Over a few weeks I tried a bunch of different things to help keep it in check long-term and, bit by bit, I calmed down.
Just over two years later and, like everyone, I’m a work in progress.
There are times where I feel better than the old me ever did.
And there are times, like now, where my old mate anxiety comes back with a vengeance.
It’s not fun and it’s not easy, but it’s taught me a few things I’m really grateful for.
Like self-awareness – recognising situations that don’t help my top two inches and either avoiding being in them, or leaving as soon as I feel the need to.
I’ve learned it’s OK to be selfish, and I don’t have to apologise for putting myself, and my mental health, first.
And that it’s important to talk about it.
I’m not ashamed or embarrassed about having anxiety and I’m not going to pretend I’m hunky-dory when I’m not because, quite frankly, it’s bloody exhausting and I’d rather just be honest.
Statistically, something like seven out of every 10 of you reading this can’t relate and three know exactly what I’m talking about.
There might also be some who are where I was a few years ago, thinking, wrongly, it’s just something you have to put up with.
For you, for what it’s worth, here’s my advice.
Take a bunch of big, deep, proper breaths.

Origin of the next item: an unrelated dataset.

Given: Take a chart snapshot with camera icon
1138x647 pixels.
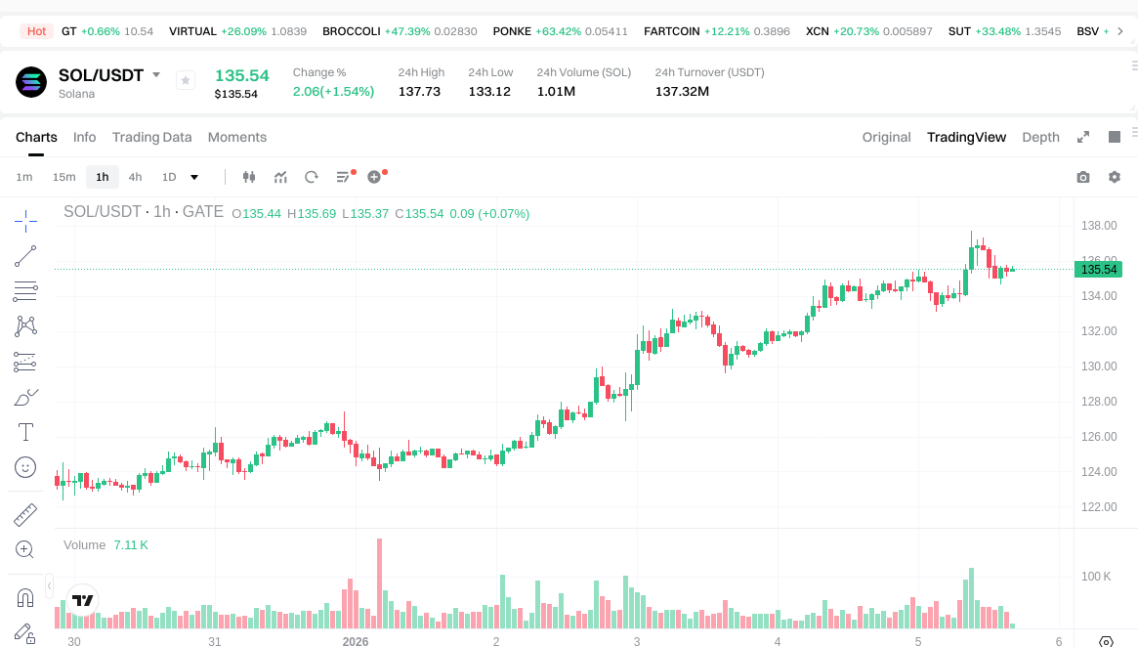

In through your nose, out through your mouth. Make your stomach move.
Talk to someone – anyone – and share the load a little bit.
Exercise regularly, even if it’s just a little meander through the neighbourhood.
Definitely try yoga.
Sit, outside if you can, being quiet for 10 minutes a day and just soak in everything around you (that, by the way, is basically ‘mindfulness’).
Be nice to yourself. Do something, anything, that you enjoy every day … and limit your exposure to people, places or things that wake Henny Penny up.
Consider, just consider, visiting your doctor or going to a counsellor.
And know that you’re not weird, you’re not abnormal, you sure as hell aren’t alone … and you will be OK.